Output every line below as a Markdown table with the columns "Row" and "Line", numbering the rows in order and leaving out blank lines.

# [Records for the task]

····················

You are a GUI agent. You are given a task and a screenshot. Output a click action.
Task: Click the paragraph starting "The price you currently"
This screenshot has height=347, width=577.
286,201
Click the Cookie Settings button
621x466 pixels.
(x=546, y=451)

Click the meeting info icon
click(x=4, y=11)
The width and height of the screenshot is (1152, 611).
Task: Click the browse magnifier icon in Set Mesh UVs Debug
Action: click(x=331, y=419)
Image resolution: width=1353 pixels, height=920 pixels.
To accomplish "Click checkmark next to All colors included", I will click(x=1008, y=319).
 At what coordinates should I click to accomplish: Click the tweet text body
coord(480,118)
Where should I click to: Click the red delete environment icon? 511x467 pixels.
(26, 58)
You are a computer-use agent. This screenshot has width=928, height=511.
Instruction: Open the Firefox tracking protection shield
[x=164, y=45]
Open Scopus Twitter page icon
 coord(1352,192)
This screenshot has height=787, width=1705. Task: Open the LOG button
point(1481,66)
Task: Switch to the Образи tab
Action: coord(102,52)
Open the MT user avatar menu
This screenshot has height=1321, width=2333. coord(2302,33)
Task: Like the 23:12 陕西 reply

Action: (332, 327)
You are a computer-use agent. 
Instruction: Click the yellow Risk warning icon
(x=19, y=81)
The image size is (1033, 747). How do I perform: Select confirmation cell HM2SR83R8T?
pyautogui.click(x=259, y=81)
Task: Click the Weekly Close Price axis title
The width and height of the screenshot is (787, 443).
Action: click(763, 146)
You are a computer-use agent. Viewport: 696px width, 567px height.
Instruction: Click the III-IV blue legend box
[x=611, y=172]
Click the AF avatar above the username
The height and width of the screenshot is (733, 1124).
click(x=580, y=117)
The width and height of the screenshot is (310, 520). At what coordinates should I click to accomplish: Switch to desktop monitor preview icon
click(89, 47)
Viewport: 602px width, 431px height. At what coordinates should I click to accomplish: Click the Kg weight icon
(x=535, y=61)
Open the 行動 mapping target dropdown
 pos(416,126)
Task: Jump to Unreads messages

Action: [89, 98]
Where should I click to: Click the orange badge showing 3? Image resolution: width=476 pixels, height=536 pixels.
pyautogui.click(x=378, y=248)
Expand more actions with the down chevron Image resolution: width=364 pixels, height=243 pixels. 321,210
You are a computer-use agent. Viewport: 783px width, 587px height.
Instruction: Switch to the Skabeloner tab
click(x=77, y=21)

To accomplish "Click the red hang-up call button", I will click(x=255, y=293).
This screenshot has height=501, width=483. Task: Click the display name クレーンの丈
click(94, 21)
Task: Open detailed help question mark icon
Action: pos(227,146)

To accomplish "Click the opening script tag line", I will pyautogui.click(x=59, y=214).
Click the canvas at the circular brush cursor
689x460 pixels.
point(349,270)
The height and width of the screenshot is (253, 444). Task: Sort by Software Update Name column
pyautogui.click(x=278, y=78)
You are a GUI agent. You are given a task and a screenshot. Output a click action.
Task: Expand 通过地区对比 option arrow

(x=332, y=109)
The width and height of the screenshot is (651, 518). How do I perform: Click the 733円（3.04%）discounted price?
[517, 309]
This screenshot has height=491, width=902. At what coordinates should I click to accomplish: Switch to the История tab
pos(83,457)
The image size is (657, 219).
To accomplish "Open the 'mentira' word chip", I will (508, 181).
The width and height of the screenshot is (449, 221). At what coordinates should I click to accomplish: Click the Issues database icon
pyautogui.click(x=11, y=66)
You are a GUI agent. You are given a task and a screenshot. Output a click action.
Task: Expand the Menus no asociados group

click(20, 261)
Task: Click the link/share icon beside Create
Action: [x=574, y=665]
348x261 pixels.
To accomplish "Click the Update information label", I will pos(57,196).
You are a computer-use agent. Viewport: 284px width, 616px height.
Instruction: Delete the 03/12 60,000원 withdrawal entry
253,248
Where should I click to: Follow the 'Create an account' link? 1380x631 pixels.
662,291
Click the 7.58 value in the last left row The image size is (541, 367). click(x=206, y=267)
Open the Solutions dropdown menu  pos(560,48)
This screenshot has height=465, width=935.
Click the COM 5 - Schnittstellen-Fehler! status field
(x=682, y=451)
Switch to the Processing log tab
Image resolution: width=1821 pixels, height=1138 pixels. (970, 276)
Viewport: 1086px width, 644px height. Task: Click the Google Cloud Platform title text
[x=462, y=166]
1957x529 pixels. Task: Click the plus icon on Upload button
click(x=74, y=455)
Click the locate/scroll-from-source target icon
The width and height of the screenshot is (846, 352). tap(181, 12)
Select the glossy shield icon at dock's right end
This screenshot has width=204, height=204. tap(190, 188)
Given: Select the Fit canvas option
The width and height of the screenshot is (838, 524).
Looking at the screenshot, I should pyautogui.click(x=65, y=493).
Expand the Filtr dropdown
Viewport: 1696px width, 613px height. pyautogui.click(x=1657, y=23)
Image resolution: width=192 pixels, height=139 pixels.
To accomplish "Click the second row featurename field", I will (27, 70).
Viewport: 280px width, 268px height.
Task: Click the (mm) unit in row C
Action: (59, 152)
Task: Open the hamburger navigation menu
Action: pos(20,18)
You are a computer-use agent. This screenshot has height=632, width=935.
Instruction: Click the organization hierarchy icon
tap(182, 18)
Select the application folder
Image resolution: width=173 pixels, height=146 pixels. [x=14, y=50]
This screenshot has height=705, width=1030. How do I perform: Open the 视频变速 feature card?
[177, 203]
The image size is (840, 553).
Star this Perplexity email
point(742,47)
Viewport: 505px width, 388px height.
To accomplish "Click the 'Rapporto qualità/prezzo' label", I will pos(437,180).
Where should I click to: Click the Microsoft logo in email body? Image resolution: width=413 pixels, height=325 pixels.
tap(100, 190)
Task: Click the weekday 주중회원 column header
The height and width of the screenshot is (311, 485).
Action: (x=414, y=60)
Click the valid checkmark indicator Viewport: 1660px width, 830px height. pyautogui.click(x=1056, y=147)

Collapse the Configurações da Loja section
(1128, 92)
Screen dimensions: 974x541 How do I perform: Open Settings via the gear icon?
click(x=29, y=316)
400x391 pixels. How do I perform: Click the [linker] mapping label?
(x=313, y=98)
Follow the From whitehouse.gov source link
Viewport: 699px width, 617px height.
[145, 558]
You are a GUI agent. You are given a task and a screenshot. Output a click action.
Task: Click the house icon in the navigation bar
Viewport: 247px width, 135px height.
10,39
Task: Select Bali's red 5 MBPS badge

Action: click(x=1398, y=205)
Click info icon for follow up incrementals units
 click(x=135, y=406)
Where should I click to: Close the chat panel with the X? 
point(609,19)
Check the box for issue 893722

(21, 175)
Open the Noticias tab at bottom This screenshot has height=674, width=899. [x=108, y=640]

····················

# [Task response]
| Row | Line |
|---|---|
| 1 | You are a GUI agent. You are given a task and a screenshot. Output a click action. |
| 2 | Task: Click the paragraph starting "The price you currently" |
| 3 | This screenshot has height=347, width=577. |
| 4 | 286,201 |
| 5 | Click the Cookie Settings button |
| 6 | 621x466 pixels. |
| 7 | (x=546, y=451) |
| 8 | Click the meeting info icon |
| 9 | click(x=4, y=11) |
| 10 | The width and height of the screenshot is (1152, 611). |
| 11 | Task: Click the browse magnifier icon in Set Mesh UVs Debug |
| 12 | Action: click(x=331, y=419) |
| 13 | Image resolution: width=1353 pixels, height=920 pixels. |
| 14 | To accomplish "Click checkmark next to All colors included", I will click(x=1008, y=319). |
| 15 |  At what coordinates should I click to accomplish: Click the tweet text body |
| 16 | coord(480,118) |
| 17 | Where should I click to: Click the red delete environment icon? 511x467 pixels. |
| 18 | (26, 58) |
| 19 | You are a computer-use agent. This screenshot has width=928, height=511. |
| 20 | Instruction: Open the Firefox tracking protection shield |
| 21 | [x=164, y=45] |
| 22 | Open Scopus Twitter page icon |
| 23 |  coord(1352,192) |
| 24 | This screenshot has height=787, width=1705. Task: Open the LOG button |
| 25 | point(1481,66) |
| 26 | Task: Switch to the Образи tab |
| 27 | Action: coord(102,52) |
| 28 | Open the MT user avatar menu |
| 29 | This screenshot has height=1321, width=2333. coord(2302,33) |
| 30 | Task: Like the 23:12 陕西 reply |
| 31 | Action: (332, 327) |
| 32 | You are a computer-use agent.  |
| 33 | Instruction: Click the yellow Risk warning icon |
| 34 | (x=19, y=81) |
| 35 | The image size is (1033, 747). How do I perform: Select confirmation cell HM2SR83R8T? |
| 36 | pyautogui.click(x=259, y=81) |
| 37 | Task: Click the Weekly Close Price axis title |
| 38 | The width and height of the screenshot is (787, 443). |
| 39 | Action: click(763, 146) |
| 40 | You are a computer-use agent. Viewport: 696px width, 567px height. |
| 41 | Instruction: Click the III-IV blue legend box |
| 42 | [x=611, y=172] |
| 43 | Click the AF avatar above the username |
| 44 | The height and width of the screenshot is (733, 1124). |
| 45 | click(x=580, y=117) |
| 46 | The width and height of the screenshot is (310, 520). At what coordinates should I click to accomplish: Switch to desktop monitor preview icon |
| 47 | click(89, 47) |
| 48 | Viewport: 602px width, 431px height. At what coordinates should I click to accomplish: Click the Kg weight icon |
| 49 | (x=535, y=61) |
| 50 | Open the 行動 mapping target dropdown |
| 51 |  pos(416,126) |
| 52 | Task: Jump to Unreads messages |
| 53 | Action: [89, 98] |
| 54 | Where should I click to: Click the orange badge showing 3? Image resolution: width=476 pixels, height=536 pixels. |
| 55 | pyautogui.click(x=378, y=248) |
| 56 | Expand more actions with the down chevron Image resolution: width=364 pixels, height=243 pixels. 321,210 |
| 57 | You are a computer-use agent. Viewport: 783px width, 587px height. |
| 58 | Instruction: Switch to the Skabeloner tab |
| 59 | click(x=77, y=21) |
| 60 | To accomplish "Click the red hang-up call button", I will click(x=255, y=293). |
| 61 | This screenshot has height=501, width=483. Task: Click the display name クレーンの丈 |
| 62 | click(94, 21) |
| 63 | Task: Open detailed help question mark icon |
| 64 | Action: pos(227,146) |
| 65 | To accomplish "Click the opening script tag line", I will pyautogui.click(x=59, y=214). |
| 66 | Click the canvas at the circular brush cursor |
| 67 | 689x460 pixels. |
| 68 | point(349,270) |
| 69 | The height and width of the screenshot is (253, 444). Task: Sort by Software Update Name column |
| 70 | pyautogui.click(x=278, y=78) |
| 71 | You are a GUI agent. You are given a task and a screenshot. Output a click action. |
| 72 | Task: Expand 通过地区对比 option arrow |
| 73 | (x=332, y=109) |
| 74 | The width and height of the screenshot is (651, 518). How do I perform: Click the 733円（3.04%）discounted price? |
| 75 | [517, 309] |
| 76 | This screenshot has height=491, width=902. At what coordinates should I click to accomplish: Switch to the История tab |
| 77 | pos(83,457) |
| 78 | The image size is (657, 219). |
| 79 | To accomplish "Open the 'mentira' word chip", I will (508, 181). |
| 80 | The width and height of the screenshot is (449, 221). At what coordinates should I click to accomplish: Click the Issues database icon |
| 81 | pyautogui.click(x=11, y=66) |
| 82 | You are a GUI agent. You are given a task and a screenshot. Output a click action. |
| 83 | Task: Expand the Menus no asociados group |
| 84 | click(20, 261) |
| 85 | Task: Click the link/share icon beside Create |
| 86 | Action: [x=574, y=665] |
| 87 | 348x261 pixels. |
| 88 | To accomplish "Click the Update information label", I will pos(57,196). |
| 89 | You are a computer-use agent. Viewport: 284px width, 616px height. |
| 90 | Instruction: Delete the 03/12 60,000원 withdrawal entry |
| 91 | 253,248 |
| 92 | Where should I click to: Follow the 'Create an account' link? 1380x631 pixels. |
| 93 | 662,291 |
| 94 | Click the 7.58 value in the last left row The image size is (541, 367). click(x=206, y=267) |
| 95 | Open the Solutions dropdown menu  pos(560,48) |
| 96 | This screenshot has height=465, width=935. |
| 97 | Click the COM 5 - Schnittstellen-Fehler! status field |
| 98 | (x=682, y=451) |
| 99 | Switch to the Processing log tab |
| 100 | Image resolution: width=1821 pixels, height=1138 pixels. (970, 276) |
| 101 | Viewport: 1086px width, 644px height. Task: Click the Google Cloud Platform title text |
| 102 | [x=462, y=166] |
| 103 | 1957x529 pixels. Task: Click the plus icon on Upload button |
| 104 | click(x=74, y=455) |
| 105 | Click the locate/scroll-from-source target icon |
| 106 | The width and height of the screenshot is (846, 352). tap(181, 12) |
| 107 | Select the glossy shield icon at dock's right end |
| 108 | This screenshot has width=204, height=204. tap(190, 188) |
| 109 | Given: Select the Fit canvas option |
| 110 | The width and height of the screenshot is (838, 524). |
| 111 | Looking at the screenshot, I should pyautogui.click(x=65, y=493). |
| 112 | Expand the Filtr dropdown |
| 113 | Viewport: 1696px width, 613px height. pyautogui.click(x=1657, y=23) |
| 114 | Image resolution: width=192 pixels, height=139 pixels. |
| 115 | To accomplish "Click the second row featurename field", I will (27, 70). |
| 116 | Viewport: 280px width, 268px height. |
| 117 | Task: Click the (mm) unit in row C |
| 118 | Action: (59, 152) |
| 119 | Task: Open the hamburger navigation menu |
| 120 | Action: pos(20,18) |
| 121 | You are a computer-use agent. This screenshot has height=632, width=935. |
| 122 | Instruction: Click the organization hierarchy icon |
| 123 | tap(182, 18) |
| 124 | Select the application folder |
| 125 | Image resolution: width=173 pixels, height=146 pixels. [x=14, y=50] |
| 126 | This screenshot has height=705, width=1030. How do I perform: Open the 视频变速 feature card? |
| 127 | [177, 203] |
| 128 | The image size is (840, 553). |
| 129 | Star this Perplexity email |
| 130 | point(742,47) |
| 131 | Viewport: 505px width, 388px height. |
| 132 | To accomplish "Click the 'Rapporto qualità/prezzo' label", I will pos(437,180). |
| 133 | Where should I click to: Click the Microsoft logo in email body? Image resolution: width=413 pixels, height=325 pixels. |
| 134 | tap(100, 190) |
| 135 | Task: Click the weekday 주중회원 column header |
| 136 | The height and width of the screenshot is (311, 485). |
| 137 | Action: (x=414, y=60) |
| 138 | Click the valid checkmark indicator Viewport: 1660px width, 830px height. pyautogui.click(x=1056, y=147) |
| 139 | Collapse the Configurações da Loja section |
| 140 | (1128, 92) |
| 141 | Screen dimensions: 974x541 How do I perform: Open Settings via the gear icon? |
| 142 | click(x=29, y=316) |
| 143 | 400x391 pixels. How do I perform: Click the [linker] mapping label? |
| 144 | (x=313, y=98) |
| 145 | Follow the From whitehouse.gov source link |
| 146 | Viewport: 699px width, 617px height. |
| 147 | [145, 558] |
| 148 | You are a GUI agent. You are given a task and a screenshot. Output a click action. |
| 149 | Task: Click the house icon in the navigation bar |
| 150 | Viewport: 247px width, 135px height. |
| 151 | 10,39 |
| 152 | Task: Select Bali's red 5 MBPS badge |
| 153 | Action: click(x=1398, y=205) |
| 154 | Click info icon for follow up incrementals units |
| 155 |  click(x=135, y=406) |
| 156 | Where should I click to: Close the chat panel with the X?  |
| 157 | point(609,19) |
| 158 | Check the box for issue 893722 |
| 159 | (21, 175) |
| 160 | Open the Noticias tab at bottom This screenshot has height=674, width=899. [x=108, y=640] |